Paid search combines two things that advertisers desperately want: targeted ads (ads that are shown only to consumers who have demonstrated interest in the product) and performance-based ads (for which the advertiser has to pony up only when a user clicks on its links). For retailers weary of the futility of those universally reviled banner ads, paid search is revitalizing the whole idea of online advertising. “Nothing is more valuable than the user at the moment of desire,” says Gartner analyst Whit Andrews. “When a user searches, that user has a demand. At that moment in time, they want.” Overture now has more than 100,000 clients, and Yahoo’s third-quarter earnings statement reports that it has more than doubled its year-over-year revenue in paid search as a result of better pricing and higher volume. Youssef Squali, an Internet and new-media analyst at First Albany, estimates that Yahoo’s revenues in 2004 will reach $2.8 billion, and he expects paid search to account for half that figure.

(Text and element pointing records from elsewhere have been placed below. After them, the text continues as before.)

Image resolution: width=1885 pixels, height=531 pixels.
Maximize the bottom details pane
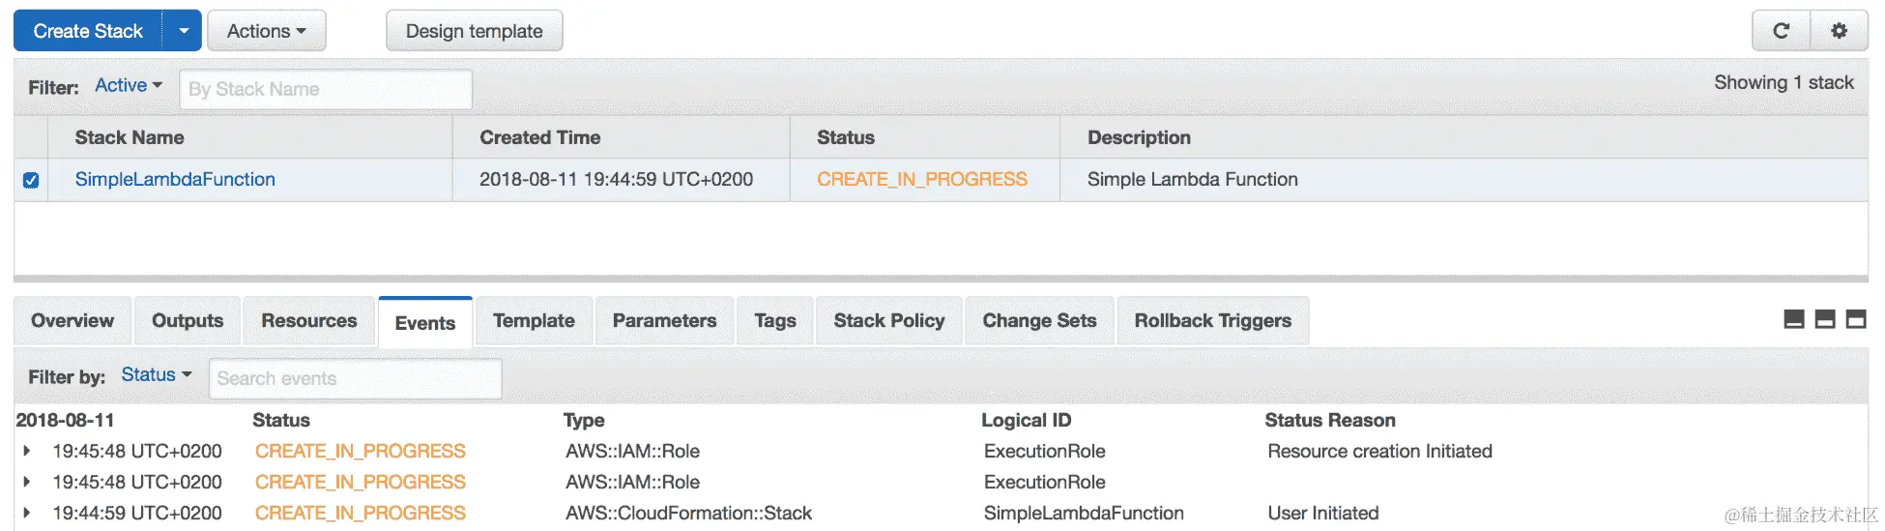[1856, 320]
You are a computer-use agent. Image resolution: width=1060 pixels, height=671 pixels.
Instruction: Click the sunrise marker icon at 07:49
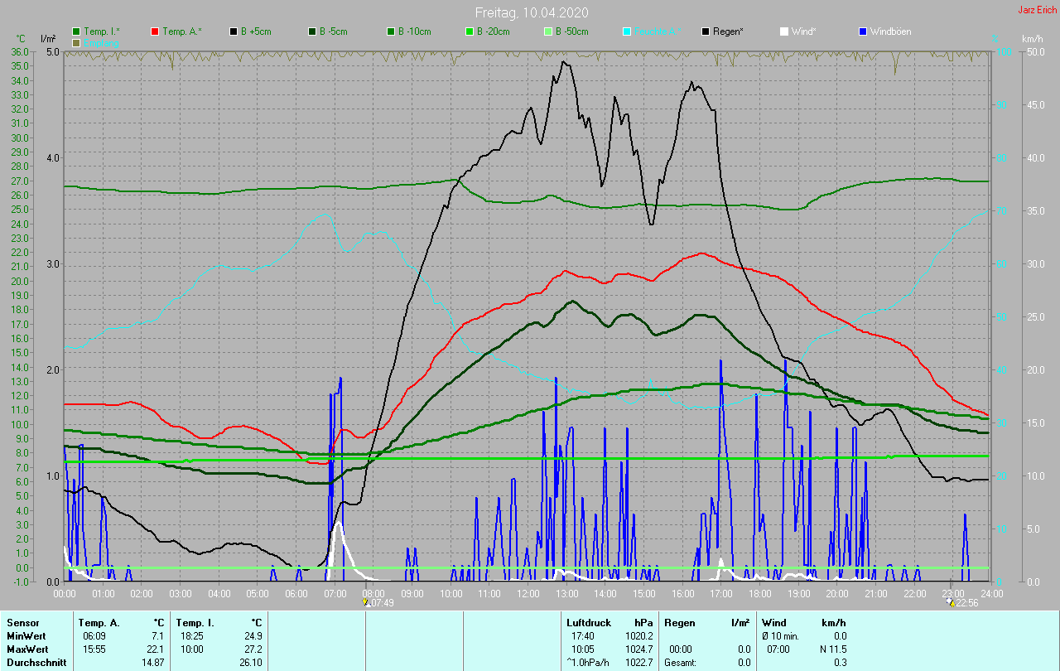point(365,603)
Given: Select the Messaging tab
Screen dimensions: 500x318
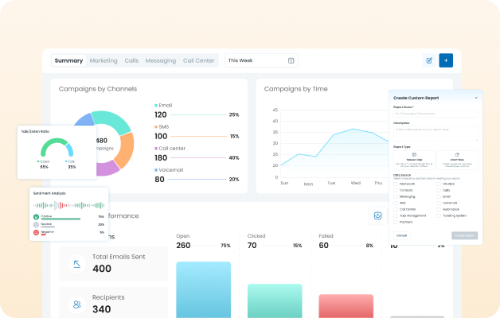Looking at the screenshot, I should [x=161, y=60].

None of this is to say that it’s time to count Google out. For starters, Google is the leader in paid search, with about 150,000 paying customers of its own, and it has consistently led the league in innovation. But there are bigger questions afoot than who’s going to win the search race ? namely, What will they win? And perhaps even more important, What will consumers lose? The Web is rapidly supplanting other media as the primary means by which people get information about the world ? not just sports scores but news, car prices, history, famous quotations and potential dates. This is information that matters. Google ? or any search engine ? isn’t just another website; it’s the lens through which we see that information, and it affects what we see and don’t see. At the risk of waxing Orwellian, how we search affects what we find and by extension how we learn and what we know.
That’s a pretty important job. It may be too important to let the market decide who gets it and how they perform it. For example, what if a search engine took money not only to list a certain website but to suppress the listings of its competitors? Some search engines are owned by large, diversified corporations. Should they be allowed to push the websites of their own businesses to the top of the stack? Could a search engine suppress the website of a political party with which its CEO disagreed? Or a particular version of the Bible or of the Battle of Midway? These are important questions, and regulators have barely started asking them.
The Federal Trade Commission (FTC) has taken some baby steps toward keeping search engines honest. In June 2002, after receiving a complaint from the consumer advocate Commercial Alert, the FTC put out a letter urging search-engine companies to make “clear and conspicuous disclosures” about which search results are paid and which aren’t. But the agency has no plans to take formal action. Letting the market solve these problems by itself is the American way. We like to assume that the most objective, least biased search engine will naturally win the search wars. (A typical European approach, by contrast, would be to nationalize Google at once, before it’s too late.) This means that, for now, we’re relying on the integrity of people like Larry Page. But when the competition gets stiff and Page has to answer to his shareholders, integrity may be a luxury Google can no longer afford.